» Exercise objective: Please write out every line of the data below word for word, but omit the pictures.
** START Task inputs **
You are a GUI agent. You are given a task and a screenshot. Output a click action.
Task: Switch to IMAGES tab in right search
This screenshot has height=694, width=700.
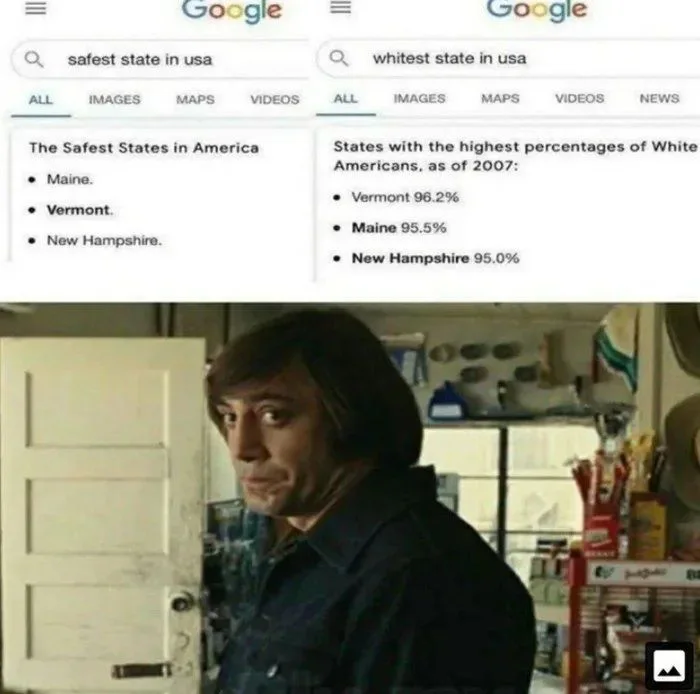[419, 99]

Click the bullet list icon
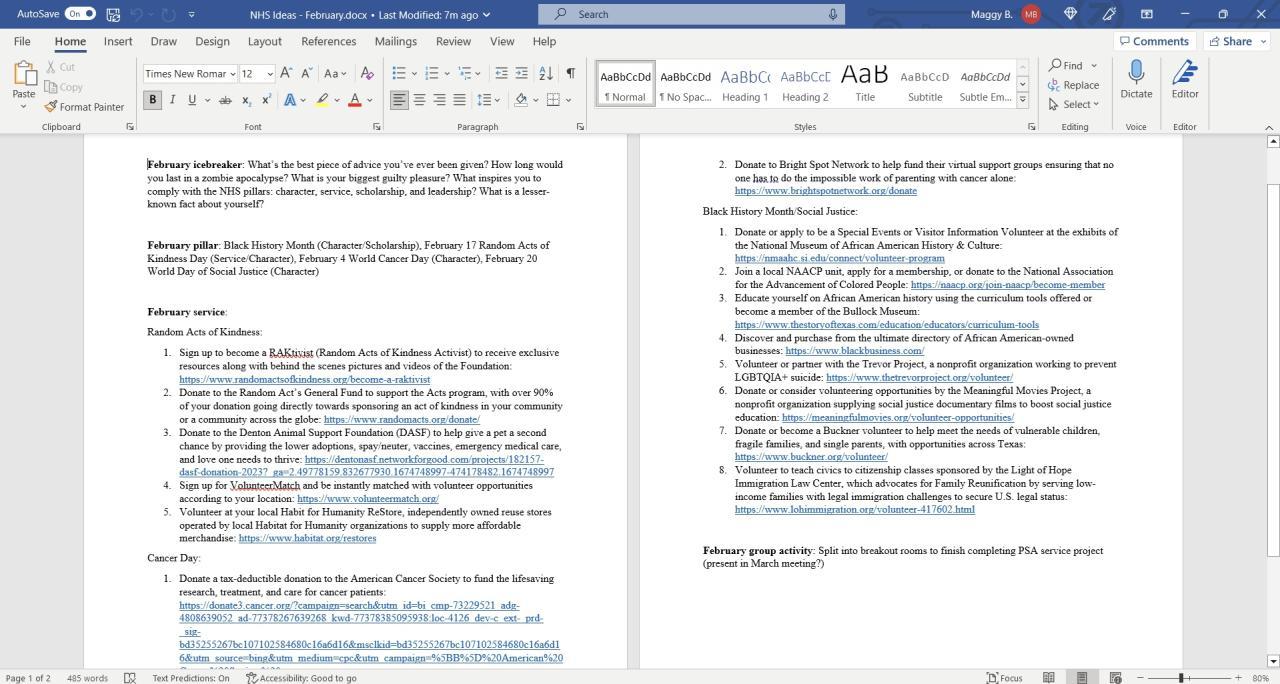399,73
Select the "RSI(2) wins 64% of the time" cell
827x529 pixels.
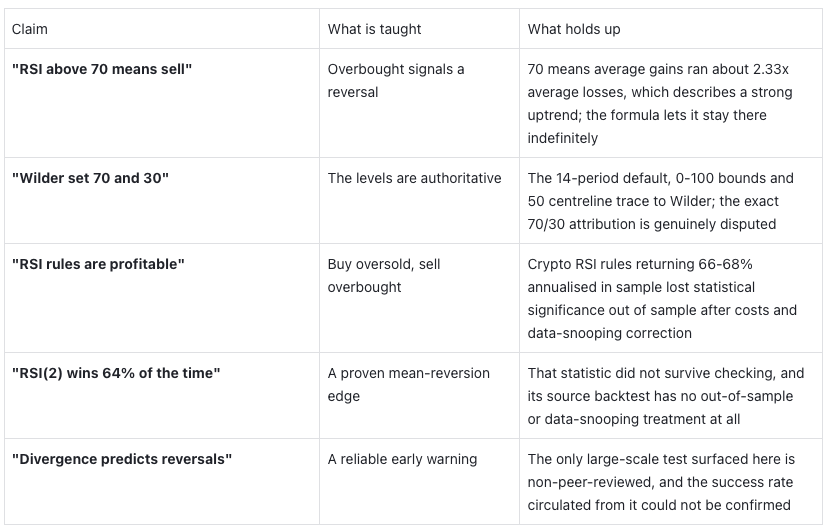162,396
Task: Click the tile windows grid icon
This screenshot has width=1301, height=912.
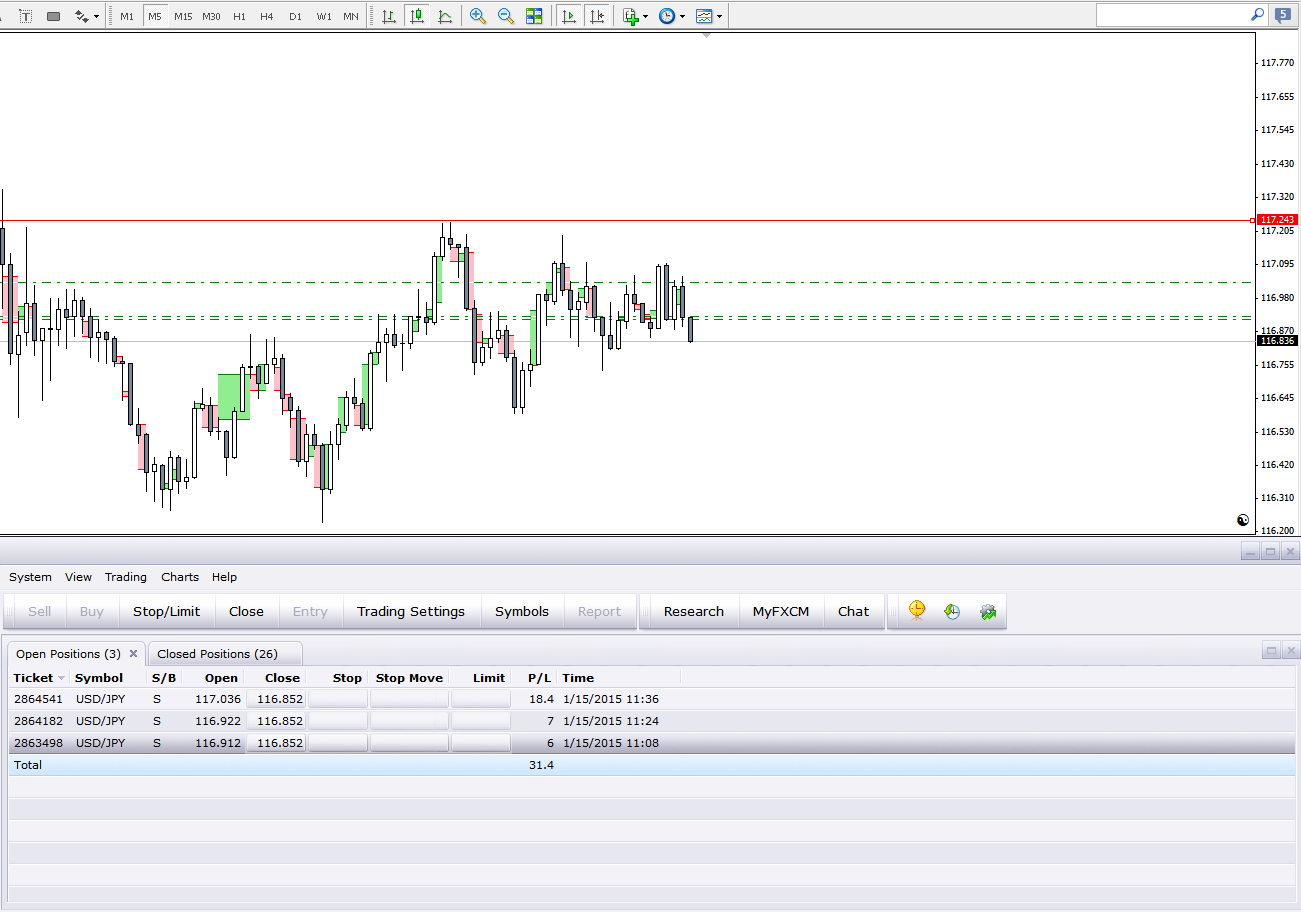Action: point(534,16)
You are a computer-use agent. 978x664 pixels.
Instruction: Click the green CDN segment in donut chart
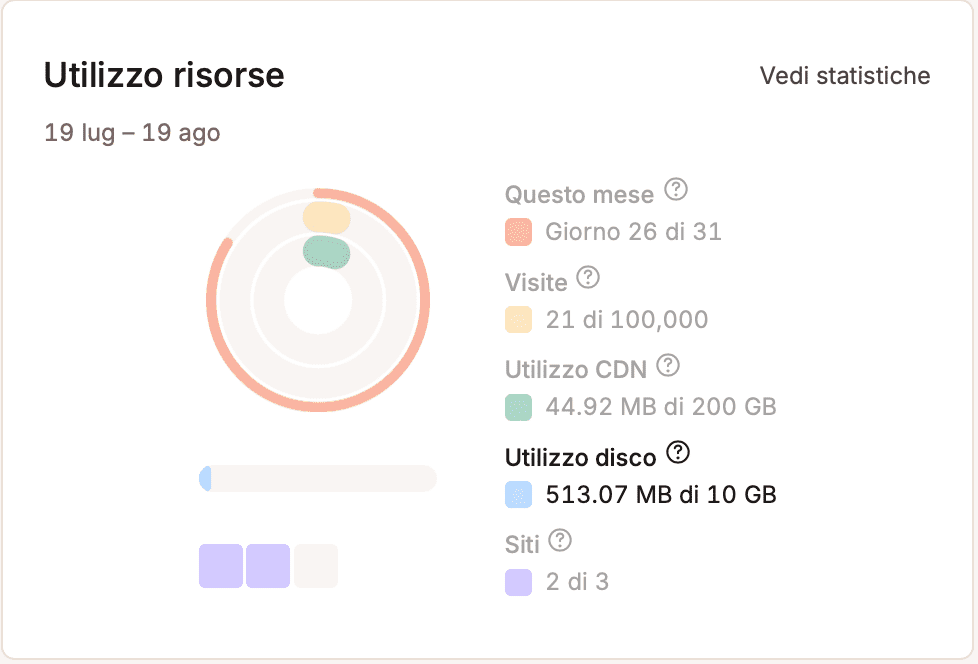click(x=328, y=251)
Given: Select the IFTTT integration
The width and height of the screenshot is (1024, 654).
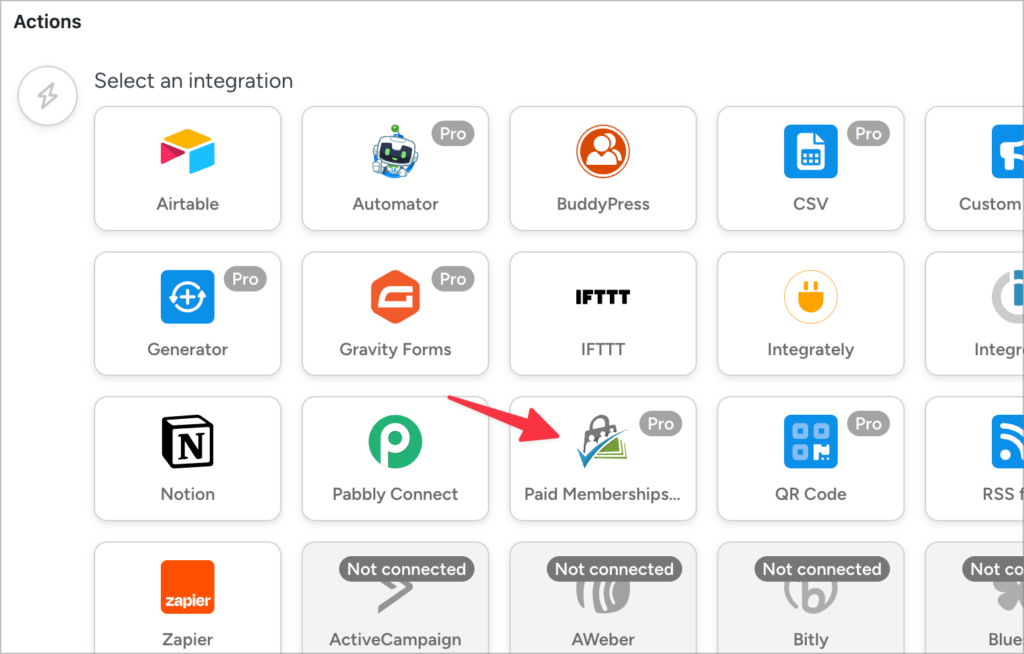Looking at the screenshot, I should coord(603,313).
** END Task inputs **
» Answer for the task:
You are a GUI agent. You are given a task and a screenshot. Output a click action.
Task: Switch to IMAGES tab in right search
This screenshot has height=694, width=700.
[419, 99]

Click the bullet list icon
399,73
Select the "RSI(2) wins 64% of the time" cell
827x529 pixels.
162,396
Task: Click the tile windows grid icon
This screenshot has width=1301, height=912.
Action: point(534,16)
You are a computer-use agent. 978x664 pixels.
Instruction: Click the green CDN segment in donut chart
click(x=328, y=251)
Given: Select the IFTTT integration
The width and height of the screenshot is (1024, 654).
Looking at the screenshot, I should coord(603,313).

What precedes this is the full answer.